§ DATA LISTING:
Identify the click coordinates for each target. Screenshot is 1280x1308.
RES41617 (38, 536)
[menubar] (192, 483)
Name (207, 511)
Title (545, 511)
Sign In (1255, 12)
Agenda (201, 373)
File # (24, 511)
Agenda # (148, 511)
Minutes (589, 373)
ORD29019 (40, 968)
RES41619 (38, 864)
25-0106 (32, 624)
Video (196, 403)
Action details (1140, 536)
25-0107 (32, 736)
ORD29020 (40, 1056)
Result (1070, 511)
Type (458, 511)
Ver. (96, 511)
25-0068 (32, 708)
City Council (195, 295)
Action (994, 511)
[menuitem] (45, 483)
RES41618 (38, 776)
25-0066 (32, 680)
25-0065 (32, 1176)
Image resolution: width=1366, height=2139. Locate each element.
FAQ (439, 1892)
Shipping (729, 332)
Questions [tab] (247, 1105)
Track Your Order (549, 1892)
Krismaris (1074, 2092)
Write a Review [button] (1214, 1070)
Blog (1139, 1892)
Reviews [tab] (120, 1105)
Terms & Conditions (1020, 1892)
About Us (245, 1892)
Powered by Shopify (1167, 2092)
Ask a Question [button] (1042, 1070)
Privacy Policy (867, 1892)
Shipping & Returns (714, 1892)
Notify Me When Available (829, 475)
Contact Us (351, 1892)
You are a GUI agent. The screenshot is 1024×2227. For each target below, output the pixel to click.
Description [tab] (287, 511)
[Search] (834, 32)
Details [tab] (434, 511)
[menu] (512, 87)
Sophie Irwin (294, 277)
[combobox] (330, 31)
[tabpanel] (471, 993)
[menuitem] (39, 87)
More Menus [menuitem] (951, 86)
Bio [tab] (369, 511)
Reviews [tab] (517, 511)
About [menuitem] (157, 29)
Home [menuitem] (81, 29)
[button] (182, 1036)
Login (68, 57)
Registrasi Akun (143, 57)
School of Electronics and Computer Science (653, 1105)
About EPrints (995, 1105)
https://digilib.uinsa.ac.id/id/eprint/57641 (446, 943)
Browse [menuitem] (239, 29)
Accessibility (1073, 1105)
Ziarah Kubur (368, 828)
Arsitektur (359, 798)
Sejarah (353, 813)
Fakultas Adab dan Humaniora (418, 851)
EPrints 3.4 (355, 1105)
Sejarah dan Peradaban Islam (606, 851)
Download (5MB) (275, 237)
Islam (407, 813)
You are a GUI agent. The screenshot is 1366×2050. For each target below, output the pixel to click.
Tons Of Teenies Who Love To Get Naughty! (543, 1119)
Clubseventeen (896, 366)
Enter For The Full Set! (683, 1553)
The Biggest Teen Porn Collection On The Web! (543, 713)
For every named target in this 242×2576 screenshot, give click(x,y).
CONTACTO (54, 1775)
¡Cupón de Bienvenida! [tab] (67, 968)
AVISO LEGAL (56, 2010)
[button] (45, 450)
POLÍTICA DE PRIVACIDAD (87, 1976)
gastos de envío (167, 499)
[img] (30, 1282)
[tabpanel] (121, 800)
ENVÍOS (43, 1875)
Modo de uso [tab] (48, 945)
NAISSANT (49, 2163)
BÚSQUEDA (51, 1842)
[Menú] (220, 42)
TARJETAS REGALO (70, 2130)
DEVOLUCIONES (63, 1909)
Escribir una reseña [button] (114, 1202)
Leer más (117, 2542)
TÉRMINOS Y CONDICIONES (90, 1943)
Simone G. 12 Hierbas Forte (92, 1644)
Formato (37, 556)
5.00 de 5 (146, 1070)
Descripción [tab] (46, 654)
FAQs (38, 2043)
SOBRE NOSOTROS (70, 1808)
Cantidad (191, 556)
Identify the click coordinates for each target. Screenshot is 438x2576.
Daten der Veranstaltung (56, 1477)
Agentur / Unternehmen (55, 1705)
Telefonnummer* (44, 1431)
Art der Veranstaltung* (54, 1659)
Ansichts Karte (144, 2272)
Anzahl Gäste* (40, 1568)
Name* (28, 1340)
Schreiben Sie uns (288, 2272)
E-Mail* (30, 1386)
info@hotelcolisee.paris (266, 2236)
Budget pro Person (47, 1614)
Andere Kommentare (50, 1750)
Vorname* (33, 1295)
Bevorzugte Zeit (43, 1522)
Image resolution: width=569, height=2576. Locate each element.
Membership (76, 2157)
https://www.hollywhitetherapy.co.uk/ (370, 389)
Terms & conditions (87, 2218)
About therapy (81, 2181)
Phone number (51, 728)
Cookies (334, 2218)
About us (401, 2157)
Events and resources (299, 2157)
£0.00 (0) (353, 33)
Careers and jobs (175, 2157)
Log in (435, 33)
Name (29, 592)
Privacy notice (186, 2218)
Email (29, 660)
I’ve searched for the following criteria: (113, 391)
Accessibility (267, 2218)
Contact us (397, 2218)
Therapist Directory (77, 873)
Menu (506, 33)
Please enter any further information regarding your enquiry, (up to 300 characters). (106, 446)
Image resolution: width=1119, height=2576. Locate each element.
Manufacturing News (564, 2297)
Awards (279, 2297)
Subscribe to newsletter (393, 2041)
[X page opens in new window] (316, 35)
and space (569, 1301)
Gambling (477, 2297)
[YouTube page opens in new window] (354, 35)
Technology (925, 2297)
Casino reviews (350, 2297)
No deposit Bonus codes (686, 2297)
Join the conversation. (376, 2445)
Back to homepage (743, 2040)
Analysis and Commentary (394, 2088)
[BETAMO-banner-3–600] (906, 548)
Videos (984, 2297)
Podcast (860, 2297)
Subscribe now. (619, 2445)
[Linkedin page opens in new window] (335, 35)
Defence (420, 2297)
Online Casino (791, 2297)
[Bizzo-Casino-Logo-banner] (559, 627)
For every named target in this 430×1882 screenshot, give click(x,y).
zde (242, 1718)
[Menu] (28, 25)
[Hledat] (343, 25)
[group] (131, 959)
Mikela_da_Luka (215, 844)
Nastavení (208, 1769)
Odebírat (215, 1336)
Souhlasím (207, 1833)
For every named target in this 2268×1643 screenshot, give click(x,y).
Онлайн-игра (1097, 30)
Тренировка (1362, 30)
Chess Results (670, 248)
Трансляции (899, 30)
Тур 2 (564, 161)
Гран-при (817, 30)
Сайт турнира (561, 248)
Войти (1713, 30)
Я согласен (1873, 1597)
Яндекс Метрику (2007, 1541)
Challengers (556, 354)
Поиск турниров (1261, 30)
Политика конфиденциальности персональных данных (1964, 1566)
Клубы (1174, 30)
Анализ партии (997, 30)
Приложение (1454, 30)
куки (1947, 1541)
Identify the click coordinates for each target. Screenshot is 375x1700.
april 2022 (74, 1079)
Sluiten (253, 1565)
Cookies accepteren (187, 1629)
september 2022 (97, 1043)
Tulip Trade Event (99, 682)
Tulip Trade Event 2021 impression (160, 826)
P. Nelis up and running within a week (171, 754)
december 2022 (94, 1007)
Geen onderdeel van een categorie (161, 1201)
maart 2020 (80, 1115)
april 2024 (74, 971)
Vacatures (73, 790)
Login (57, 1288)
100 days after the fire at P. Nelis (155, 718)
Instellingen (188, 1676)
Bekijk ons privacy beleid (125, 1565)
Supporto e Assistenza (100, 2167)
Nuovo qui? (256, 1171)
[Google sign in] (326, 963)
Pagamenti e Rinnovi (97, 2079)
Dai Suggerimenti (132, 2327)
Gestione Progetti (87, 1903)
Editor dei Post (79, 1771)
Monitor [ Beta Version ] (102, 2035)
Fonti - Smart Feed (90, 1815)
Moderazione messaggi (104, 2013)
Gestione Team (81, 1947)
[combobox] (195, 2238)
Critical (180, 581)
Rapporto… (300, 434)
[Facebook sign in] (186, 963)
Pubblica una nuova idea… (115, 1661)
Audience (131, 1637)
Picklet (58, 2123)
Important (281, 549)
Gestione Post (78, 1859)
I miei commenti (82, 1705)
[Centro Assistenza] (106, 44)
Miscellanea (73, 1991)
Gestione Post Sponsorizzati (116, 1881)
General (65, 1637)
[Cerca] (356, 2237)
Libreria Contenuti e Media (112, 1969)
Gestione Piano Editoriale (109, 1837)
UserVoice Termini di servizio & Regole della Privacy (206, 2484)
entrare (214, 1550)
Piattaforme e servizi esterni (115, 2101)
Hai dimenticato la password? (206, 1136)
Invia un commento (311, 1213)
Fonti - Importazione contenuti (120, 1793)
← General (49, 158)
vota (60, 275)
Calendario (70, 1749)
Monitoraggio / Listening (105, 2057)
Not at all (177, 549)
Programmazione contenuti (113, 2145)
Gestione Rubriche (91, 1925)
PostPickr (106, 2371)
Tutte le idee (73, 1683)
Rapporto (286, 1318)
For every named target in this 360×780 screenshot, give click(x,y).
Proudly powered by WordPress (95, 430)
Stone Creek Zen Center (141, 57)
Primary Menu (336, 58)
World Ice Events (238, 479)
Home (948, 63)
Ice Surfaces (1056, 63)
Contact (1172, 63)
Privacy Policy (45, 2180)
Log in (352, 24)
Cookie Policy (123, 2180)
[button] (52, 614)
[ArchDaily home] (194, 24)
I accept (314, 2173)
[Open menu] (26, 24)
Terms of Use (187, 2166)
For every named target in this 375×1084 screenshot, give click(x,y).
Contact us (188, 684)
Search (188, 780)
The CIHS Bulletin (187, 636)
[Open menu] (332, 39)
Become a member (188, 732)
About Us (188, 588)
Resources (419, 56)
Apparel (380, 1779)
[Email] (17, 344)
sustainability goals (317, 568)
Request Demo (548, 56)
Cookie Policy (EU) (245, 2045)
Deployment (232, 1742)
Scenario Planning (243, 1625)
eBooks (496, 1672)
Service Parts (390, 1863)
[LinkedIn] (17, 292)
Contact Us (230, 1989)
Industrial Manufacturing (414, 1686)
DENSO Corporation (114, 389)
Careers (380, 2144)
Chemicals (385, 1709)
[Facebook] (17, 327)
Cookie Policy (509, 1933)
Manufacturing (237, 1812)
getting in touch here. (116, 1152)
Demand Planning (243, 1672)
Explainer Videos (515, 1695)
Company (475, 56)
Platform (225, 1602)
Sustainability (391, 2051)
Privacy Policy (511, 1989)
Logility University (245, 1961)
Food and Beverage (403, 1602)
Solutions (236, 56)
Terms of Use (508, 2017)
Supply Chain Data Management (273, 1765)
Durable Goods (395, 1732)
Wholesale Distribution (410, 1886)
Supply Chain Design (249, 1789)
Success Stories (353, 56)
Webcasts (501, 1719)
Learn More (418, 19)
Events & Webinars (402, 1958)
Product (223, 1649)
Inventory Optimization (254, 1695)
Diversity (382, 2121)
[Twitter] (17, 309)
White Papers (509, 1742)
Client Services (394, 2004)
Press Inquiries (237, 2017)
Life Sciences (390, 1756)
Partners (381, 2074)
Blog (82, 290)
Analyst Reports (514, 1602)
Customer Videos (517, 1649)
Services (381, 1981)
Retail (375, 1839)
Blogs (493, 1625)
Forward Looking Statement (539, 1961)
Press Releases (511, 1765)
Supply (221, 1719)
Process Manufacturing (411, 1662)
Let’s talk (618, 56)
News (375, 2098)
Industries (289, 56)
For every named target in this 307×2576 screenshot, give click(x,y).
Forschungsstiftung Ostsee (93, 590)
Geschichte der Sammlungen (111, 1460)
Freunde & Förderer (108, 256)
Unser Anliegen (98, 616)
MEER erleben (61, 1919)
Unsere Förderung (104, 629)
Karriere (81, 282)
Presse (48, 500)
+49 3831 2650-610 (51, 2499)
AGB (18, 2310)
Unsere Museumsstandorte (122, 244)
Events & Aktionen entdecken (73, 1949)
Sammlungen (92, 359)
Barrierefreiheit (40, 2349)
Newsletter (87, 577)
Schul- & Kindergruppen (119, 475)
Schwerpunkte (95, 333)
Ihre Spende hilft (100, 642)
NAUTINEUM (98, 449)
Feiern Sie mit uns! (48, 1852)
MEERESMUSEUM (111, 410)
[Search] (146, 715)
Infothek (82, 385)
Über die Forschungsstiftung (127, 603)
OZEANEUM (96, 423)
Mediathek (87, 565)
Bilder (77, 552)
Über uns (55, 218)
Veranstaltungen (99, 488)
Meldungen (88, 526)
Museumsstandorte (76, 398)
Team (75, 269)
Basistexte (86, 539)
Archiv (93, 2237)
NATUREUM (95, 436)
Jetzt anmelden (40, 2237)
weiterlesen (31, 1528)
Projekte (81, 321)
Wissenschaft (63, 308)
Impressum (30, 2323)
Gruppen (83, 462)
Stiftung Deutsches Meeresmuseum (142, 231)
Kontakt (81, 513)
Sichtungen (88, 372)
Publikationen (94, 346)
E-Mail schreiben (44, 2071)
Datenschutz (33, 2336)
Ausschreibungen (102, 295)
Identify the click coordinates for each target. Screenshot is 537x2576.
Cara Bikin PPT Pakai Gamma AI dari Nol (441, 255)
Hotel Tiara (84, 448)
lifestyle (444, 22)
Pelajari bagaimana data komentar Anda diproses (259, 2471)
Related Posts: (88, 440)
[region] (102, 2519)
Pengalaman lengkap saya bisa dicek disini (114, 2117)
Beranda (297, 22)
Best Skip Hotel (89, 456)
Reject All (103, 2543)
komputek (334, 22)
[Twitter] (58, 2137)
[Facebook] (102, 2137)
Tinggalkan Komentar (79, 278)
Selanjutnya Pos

§ YOUR TASK:
If a line in the material contains the word "Museumsstandorte", copy that line.

§ RESULT OF THE TASK:
Unsere Museumsstandorte (122, 244)
Museumsstandorte (76, 398)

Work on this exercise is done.